### Task to complete:
Within the data below, tally the lines that contain "screenshot" and state only the total.

### Records for this task:
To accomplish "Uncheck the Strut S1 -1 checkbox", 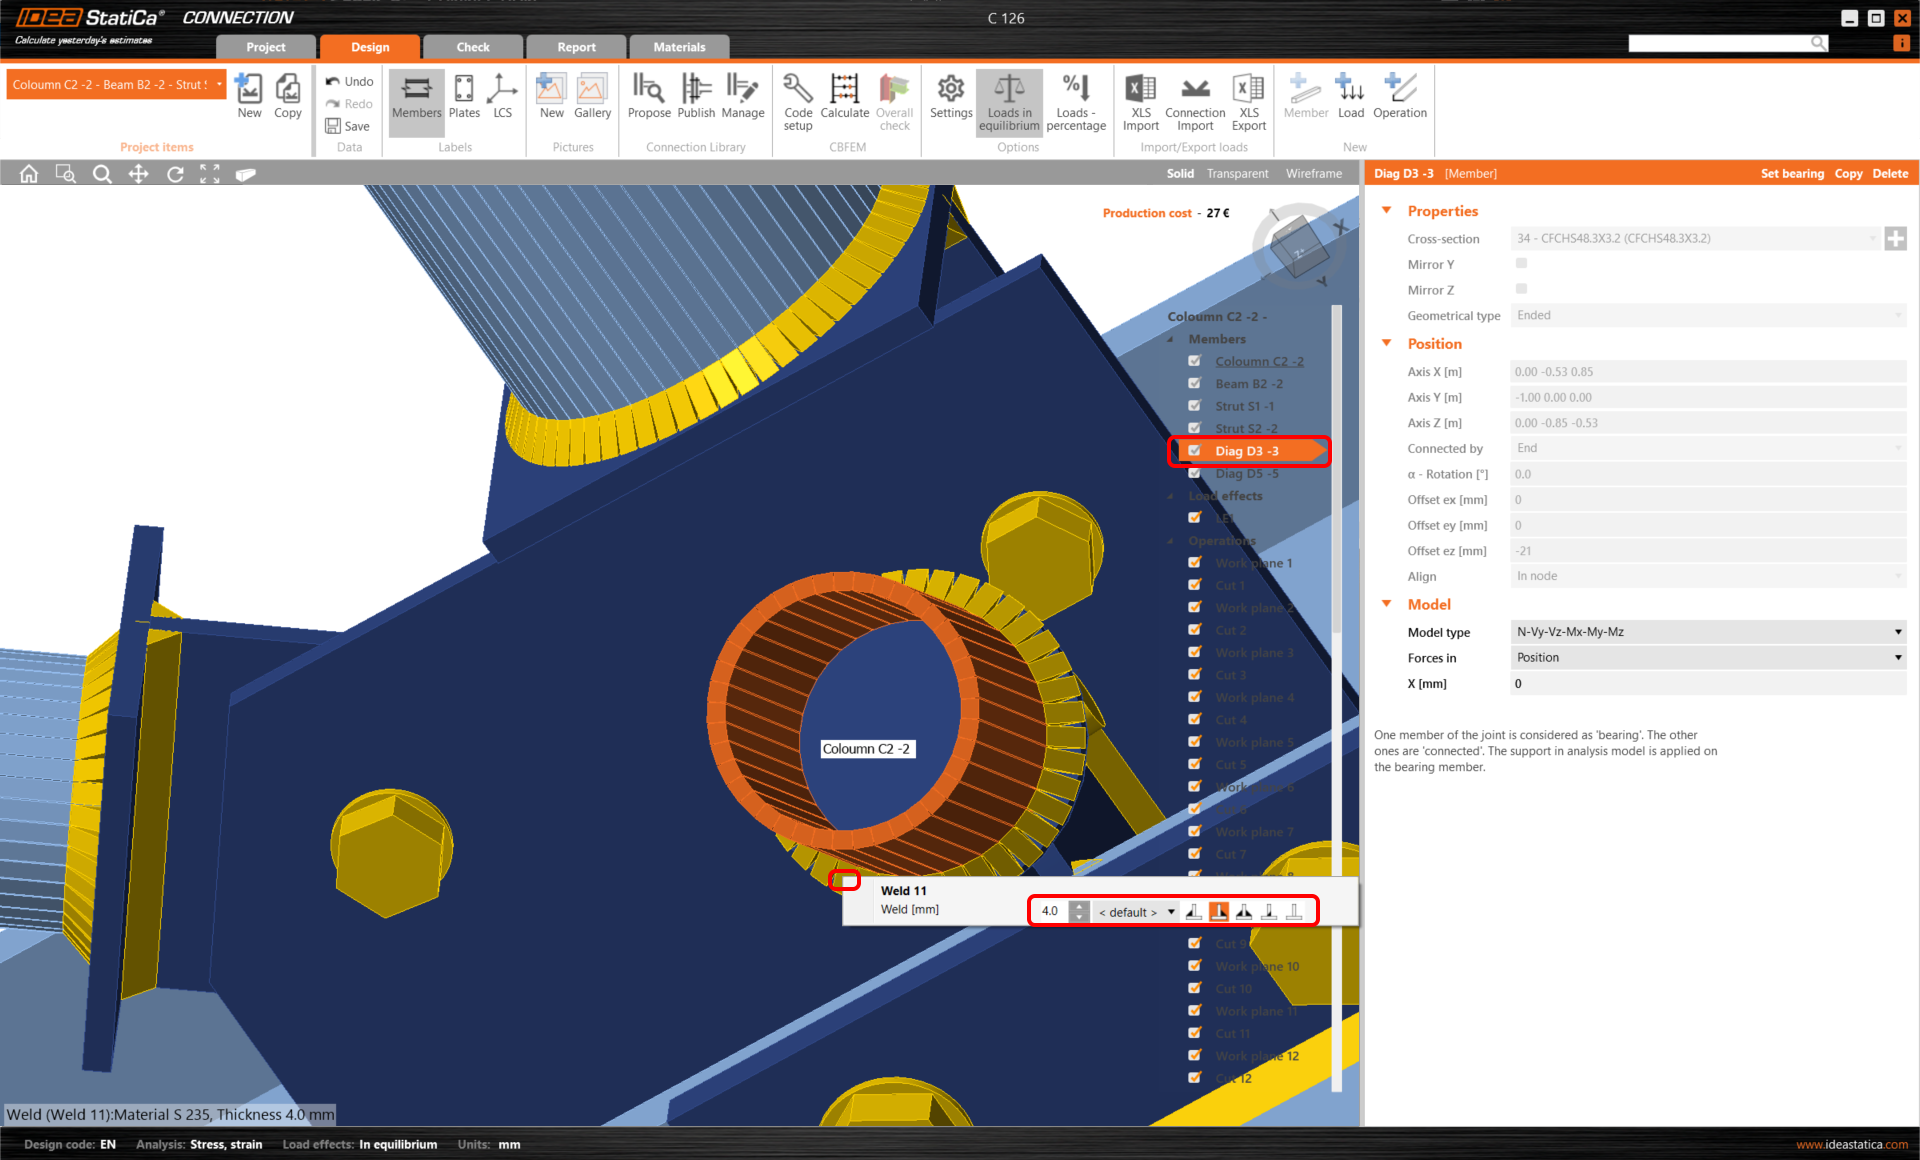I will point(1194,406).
--
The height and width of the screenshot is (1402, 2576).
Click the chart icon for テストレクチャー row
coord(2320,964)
---
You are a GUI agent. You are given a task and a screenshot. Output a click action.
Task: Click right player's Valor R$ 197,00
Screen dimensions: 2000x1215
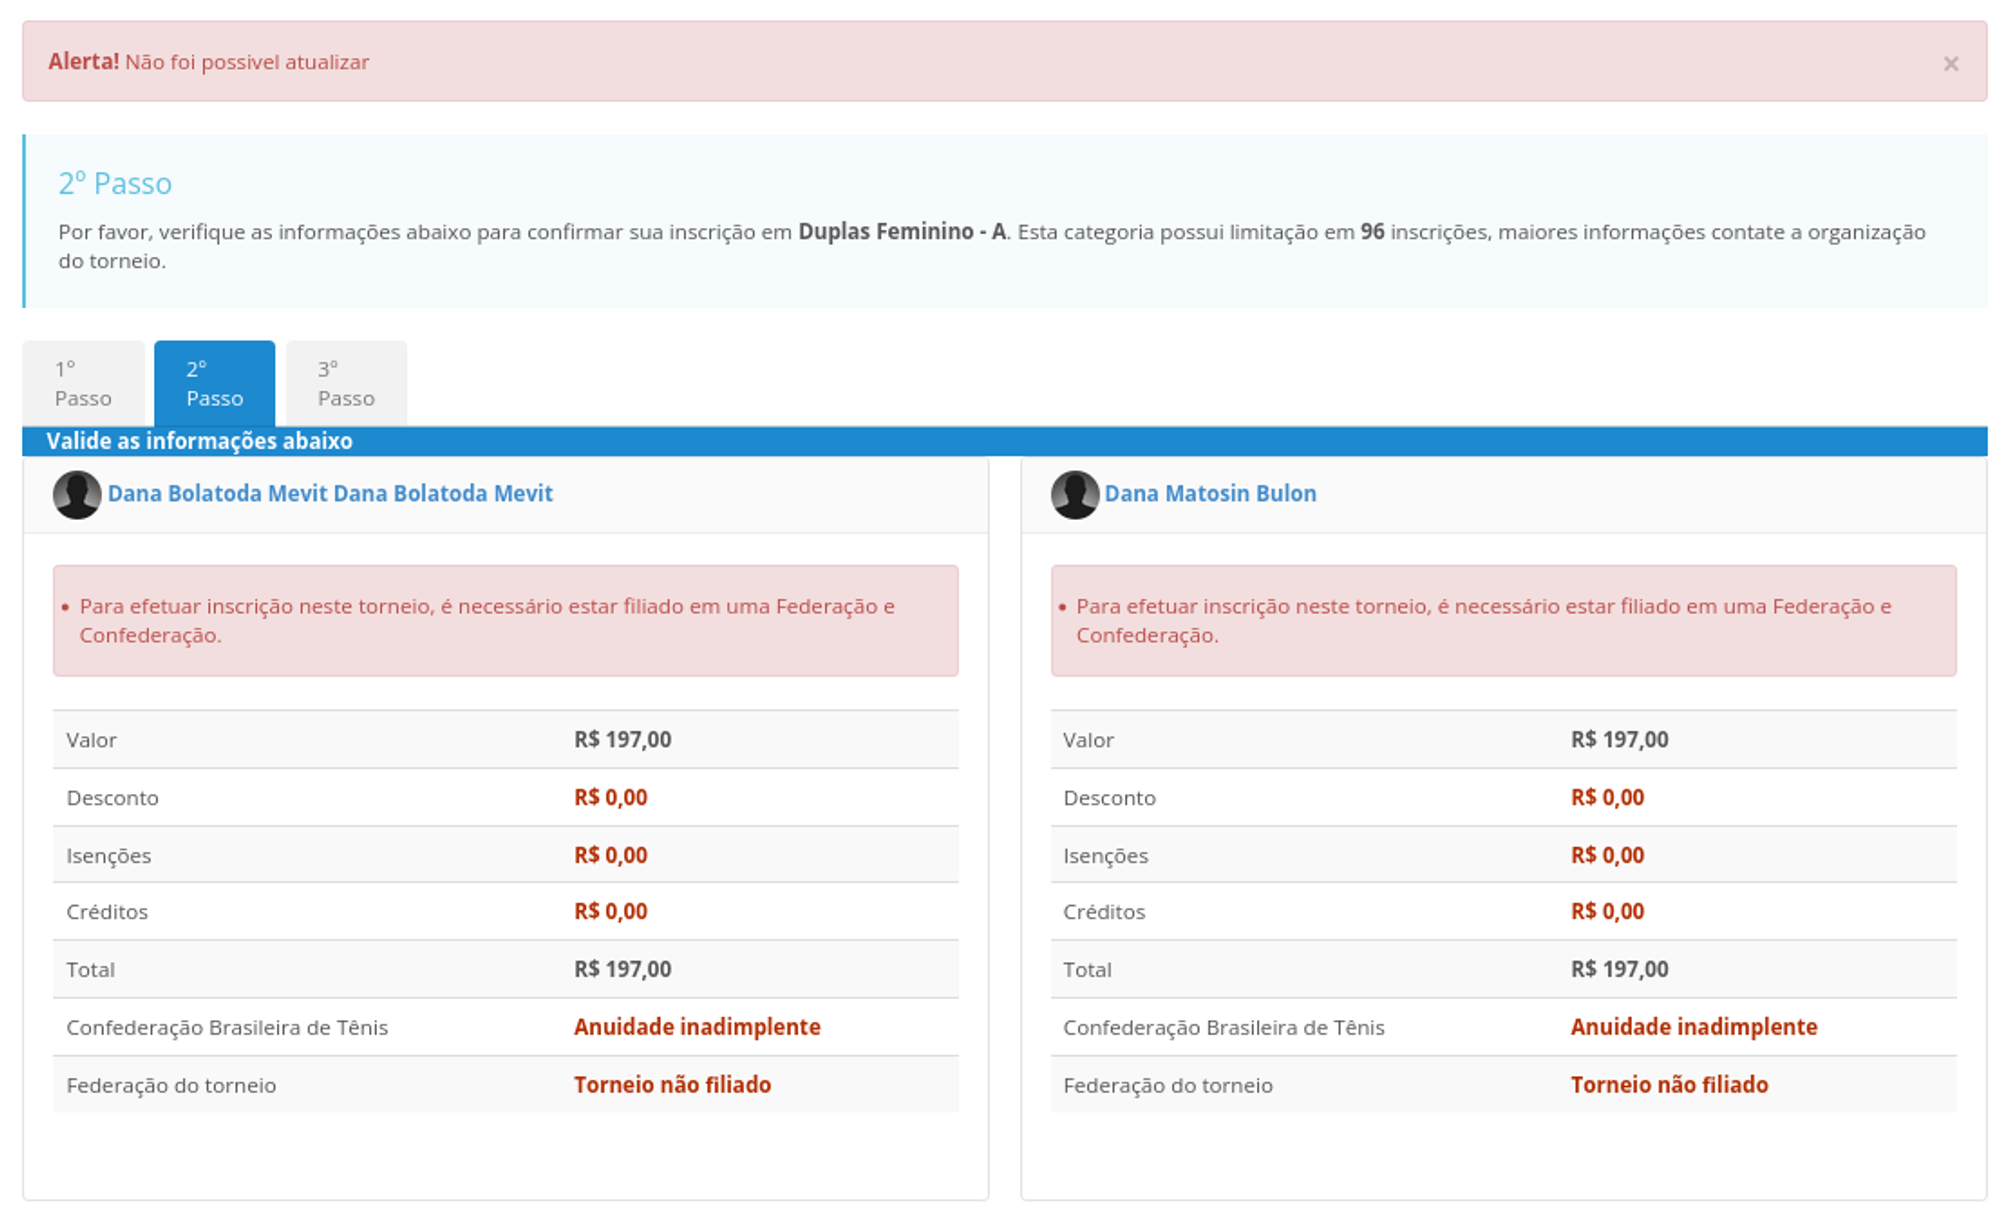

### Task result:
2